The paleo diet (or caveman diet) seems to have gone from strength to strength over the last few years. The concept of the diet is relatively simple – to eat what our paleolithic ancestors would have naturally eaten, or rather may have eaten – we don’t actually know what they ate. The diet assumes that paleolithic man ate lots of animal meats/fats with some berries, nuts and vegetables. The idea is that our genetic make up hasn’t changed (too much) for the last 10,000 odd years, and so neither has our nutritional requirements. I find it interesting and ironic that the paleo diet is based on the diet of our ancestors, who led a very different lifestyle (and so had different nutritional requirements) to what we do today.

It is actually unlikely that we ate quite as much meat as the paleolithic diet suggests. Although we do not actually know much about the specifics of the diet from that era, it is wildly accepted that animal sourced foods were not on the menu every day, let alone every meal. An investigation by Dr Chris Tulleken and Dr Xand Tulleken (brothers) into the diet and lifestyle of tribes living in the Congo basin showed that although meat was a high priority, it was a relatively rare luxury. Yes, they loved meat, and it was a treat (as was honey), but they didn’t get much of either. I know that this isn’t the paleolithic era, but these tribes are not too dissimilar to that era with regards to development, and it is an interesting insight. Short of making a time machine, I’m not sure how accurate we can get to a life model of that lifestyle.

So, to answer the question ‘is the paleo diet our natural diet’ – probably not. Evidence for it, at best, is sketchy, and seems to be based on the fantasy of what we think of cavemen.

Ok, so maybe the premise of the paleo diet is wrong, but is the diet healthy, and is it right for you?

It certainly can be healthy, and for many, probably is. I say ‘can be’ and ‘probably’ because in the world of nutrition, very little is definite. Everyone is unique in their nutritional requirements and lifestyle. For example, a paleo style diet certainly wouldn’t be suitable for a marathon runner (something which many paleo advocates acknowledge). There aren’t many people in the Western world who partake in this level of activity though, typically, we are looking at people who are sedentary for the majority of the day. Their fingers typing away at a keyboard probably travel a greater distance than their feet do – this is the modern lifestyle. We don’t hunt our food, we don’t climb trees or forage, we sit down in warm rooms, and type away, perhaps poping to the gym for half an hour every now and then, trying to shift some unwanted body fat…sound familiar?
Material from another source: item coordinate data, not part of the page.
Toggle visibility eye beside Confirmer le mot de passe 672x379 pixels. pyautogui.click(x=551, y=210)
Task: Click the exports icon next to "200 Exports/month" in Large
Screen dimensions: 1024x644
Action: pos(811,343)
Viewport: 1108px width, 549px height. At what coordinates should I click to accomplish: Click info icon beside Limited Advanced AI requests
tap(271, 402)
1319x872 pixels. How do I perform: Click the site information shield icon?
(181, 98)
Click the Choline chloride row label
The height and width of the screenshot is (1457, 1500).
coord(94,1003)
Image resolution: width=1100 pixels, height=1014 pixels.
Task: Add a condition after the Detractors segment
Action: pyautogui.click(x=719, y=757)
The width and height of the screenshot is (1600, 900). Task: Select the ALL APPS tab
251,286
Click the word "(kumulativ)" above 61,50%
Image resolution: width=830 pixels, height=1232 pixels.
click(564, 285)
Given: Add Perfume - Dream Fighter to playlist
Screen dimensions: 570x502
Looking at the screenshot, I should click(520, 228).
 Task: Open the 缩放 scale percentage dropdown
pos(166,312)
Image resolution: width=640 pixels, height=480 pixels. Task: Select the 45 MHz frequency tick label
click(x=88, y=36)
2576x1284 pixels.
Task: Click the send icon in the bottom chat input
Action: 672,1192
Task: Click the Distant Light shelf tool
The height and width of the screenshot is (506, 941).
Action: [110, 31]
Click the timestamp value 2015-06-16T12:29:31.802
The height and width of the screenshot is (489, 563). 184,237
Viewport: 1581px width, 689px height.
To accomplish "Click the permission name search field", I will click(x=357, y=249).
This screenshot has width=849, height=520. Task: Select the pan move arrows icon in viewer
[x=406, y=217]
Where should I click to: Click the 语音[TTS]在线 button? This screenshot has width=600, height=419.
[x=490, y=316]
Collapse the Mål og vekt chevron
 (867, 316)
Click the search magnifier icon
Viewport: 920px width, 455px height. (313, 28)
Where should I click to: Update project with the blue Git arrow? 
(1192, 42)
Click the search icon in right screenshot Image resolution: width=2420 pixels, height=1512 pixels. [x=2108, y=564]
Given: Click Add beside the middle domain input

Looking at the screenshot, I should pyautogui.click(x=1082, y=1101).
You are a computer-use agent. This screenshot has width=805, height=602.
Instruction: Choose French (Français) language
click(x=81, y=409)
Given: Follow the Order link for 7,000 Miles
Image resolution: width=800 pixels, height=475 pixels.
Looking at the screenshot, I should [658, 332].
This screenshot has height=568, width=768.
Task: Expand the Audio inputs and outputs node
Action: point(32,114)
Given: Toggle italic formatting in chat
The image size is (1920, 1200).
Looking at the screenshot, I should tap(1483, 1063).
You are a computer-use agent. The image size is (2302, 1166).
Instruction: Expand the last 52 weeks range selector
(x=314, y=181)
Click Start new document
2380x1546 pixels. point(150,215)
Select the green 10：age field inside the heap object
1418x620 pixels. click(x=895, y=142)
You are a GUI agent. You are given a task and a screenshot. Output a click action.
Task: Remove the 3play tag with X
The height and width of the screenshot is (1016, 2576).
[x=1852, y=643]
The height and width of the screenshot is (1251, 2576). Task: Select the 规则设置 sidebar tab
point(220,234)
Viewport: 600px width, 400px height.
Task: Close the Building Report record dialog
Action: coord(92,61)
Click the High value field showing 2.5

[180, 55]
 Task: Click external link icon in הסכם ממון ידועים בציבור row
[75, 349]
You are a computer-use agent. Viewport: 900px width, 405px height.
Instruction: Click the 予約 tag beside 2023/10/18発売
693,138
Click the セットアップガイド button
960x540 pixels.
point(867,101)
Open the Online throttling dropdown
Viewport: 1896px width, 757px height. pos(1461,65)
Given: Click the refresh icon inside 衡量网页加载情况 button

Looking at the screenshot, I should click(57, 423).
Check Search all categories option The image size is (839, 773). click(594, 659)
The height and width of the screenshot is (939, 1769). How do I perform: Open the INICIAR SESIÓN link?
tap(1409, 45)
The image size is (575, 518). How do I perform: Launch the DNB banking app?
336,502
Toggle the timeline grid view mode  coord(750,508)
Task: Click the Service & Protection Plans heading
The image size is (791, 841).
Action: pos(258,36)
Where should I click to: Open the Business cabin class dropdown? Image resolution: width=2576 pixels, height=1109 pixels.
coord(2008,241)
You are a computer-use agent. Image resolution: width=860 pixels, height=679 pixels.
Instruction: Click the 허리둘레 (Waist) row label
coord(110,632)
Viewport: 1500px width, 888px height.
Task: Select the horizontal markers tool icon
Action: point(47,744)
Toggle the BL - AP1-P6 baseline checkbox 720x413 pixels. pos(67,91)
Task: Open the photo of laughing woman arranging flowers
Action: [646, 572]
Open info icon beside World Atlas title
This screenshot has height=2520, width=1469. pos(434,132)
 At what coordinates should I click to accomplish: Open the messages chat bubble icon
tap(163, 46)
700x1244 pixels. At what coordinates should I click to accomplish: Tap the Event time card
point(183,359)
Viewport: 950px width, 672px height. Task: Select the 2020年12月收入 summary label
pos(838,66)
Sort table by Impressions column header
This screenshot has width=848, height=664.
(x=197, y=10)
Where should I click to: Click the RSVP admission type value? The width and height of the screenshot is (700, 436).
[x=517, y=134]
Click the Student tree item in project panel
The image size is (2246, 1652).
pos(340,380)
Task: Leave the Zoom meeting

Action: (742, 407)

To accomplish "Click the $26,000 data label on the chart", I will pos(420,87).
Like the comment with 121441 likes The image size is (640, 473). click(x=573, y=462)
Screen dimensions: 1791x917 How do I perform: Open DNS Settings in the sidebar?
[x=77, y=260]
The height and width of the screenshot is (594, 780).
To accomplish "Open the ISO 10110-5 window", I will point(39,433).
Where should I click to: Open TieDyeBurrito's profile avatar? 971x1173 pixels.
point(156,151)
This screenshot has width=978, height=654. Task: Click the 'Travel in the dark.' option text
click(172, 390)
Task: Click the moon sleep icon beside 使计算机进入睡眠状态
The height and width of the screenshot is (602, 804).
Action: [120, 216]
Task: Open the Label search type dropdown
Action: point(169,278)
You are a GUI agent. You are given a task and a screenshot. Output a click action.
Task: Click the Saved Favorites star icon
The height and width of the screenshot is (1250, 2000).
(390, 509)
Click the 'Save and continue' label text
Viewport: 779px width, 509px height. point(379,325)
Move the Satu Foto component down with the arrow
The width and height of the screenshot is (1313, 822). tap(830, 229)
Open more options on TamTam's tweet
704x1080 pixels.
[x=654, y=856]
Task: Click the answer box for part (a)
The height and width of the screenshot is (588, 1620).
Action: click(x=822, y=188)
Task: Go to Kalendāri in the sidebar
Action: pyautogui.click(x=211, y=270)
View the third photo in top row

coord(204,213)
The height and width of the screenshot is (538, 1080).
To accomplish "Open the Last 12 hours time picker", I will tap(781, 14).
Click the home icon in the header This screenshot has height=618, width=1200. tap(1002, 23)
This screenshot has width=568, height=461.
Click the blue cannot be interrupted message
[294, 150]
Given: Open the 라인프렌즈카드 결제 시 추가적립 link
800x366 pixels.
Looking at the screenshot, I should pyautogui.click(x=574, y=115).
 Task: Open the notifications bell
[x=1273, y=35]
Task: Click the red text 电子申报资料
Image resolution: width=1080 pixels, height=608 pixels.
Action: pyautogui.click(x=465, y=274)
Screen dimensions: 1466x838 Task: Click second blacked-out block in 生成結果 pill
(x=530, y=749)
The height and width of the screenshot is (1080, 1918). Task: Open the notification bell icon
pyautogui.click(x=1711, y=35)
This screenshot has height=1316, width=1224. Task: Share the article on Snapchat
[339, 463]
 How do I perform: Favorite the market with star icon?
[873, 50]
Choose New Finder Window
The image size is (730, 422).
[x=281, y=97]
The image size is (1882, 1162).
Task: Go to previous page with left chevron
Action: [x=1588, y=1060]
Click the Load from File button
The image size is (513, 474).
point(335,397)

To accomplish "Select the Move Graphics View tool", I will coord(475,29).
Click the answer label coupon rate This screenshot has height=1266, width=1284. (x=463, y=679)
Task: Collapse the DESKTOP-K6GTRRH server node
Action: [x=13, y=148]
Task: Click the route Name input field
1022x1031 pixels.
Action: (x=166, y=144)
To be healthy, these people will need a diet which doesn’t give them large amounts of instant energy but does give them essential nutrients. This is something the paleo diet will do. I also agree with the paleo diet in that I don’t think our body is equipped to be able to cope with the food revolution we have experienced over the last few hundred years. Sugar has come from a rare luxury to a staple food for many, and this is something which the body cannot properly manage. We should be eating real and natural food, not ready meals and pastries.

As with all diet plans though there are problems, and one big issue with the paleo diet is that our genes are actually changing. Any paleo advocate worth their salt knows this, so I shan’t go on too much about it. The big change is lactose tolerance, which came about in Europe some 7500 years ago (although there seems to be some uncertainty about this time scale). This genetic mutation came about from the development of agriculture and farming. Strictly speaking, you cannot drink milk if you are following the paleo diet, because paleolithic man didn’t drink milk. Yet raw milk is considered a ‘super-food’, and is extremely nutritious. In fact, the reason that lactose tolerance is so wide spread in Europe now is because drinking milk gave a significant nutritional advantage over those intolerant allowing them to thrive. I don’t see why it should be removed from your diet now just because it was impractical for cavemen to try and milk wild animals…

My point is that there are genetic mutations are going on all the time, which spread through different population groups, allowing us to thrive in different conditions. As a species we have lived in all sorts of areas across the globe, and adapted to different climates. To suggest that the paleolithic man throughout the globe had the same diet which modern man should mimic (even though we don’t really know what it was) is, well quite strange.

So, although the paleo diet is defiantly healthier than the typical modern diet, it is very unlikely to be a true model of a paleo diet. This is only an issue with the definition though, and unless you are trying to live like a caveman, doesn’t really matter.

From a health and nutrition perspective, the paleo diet is quite a good place to start, and then modify as you see fit. It cuts out modern junk food, promotes eating real food and reduces high carbohydrate loads on the body. It may not be your perfect diet, but that is something only you can identify.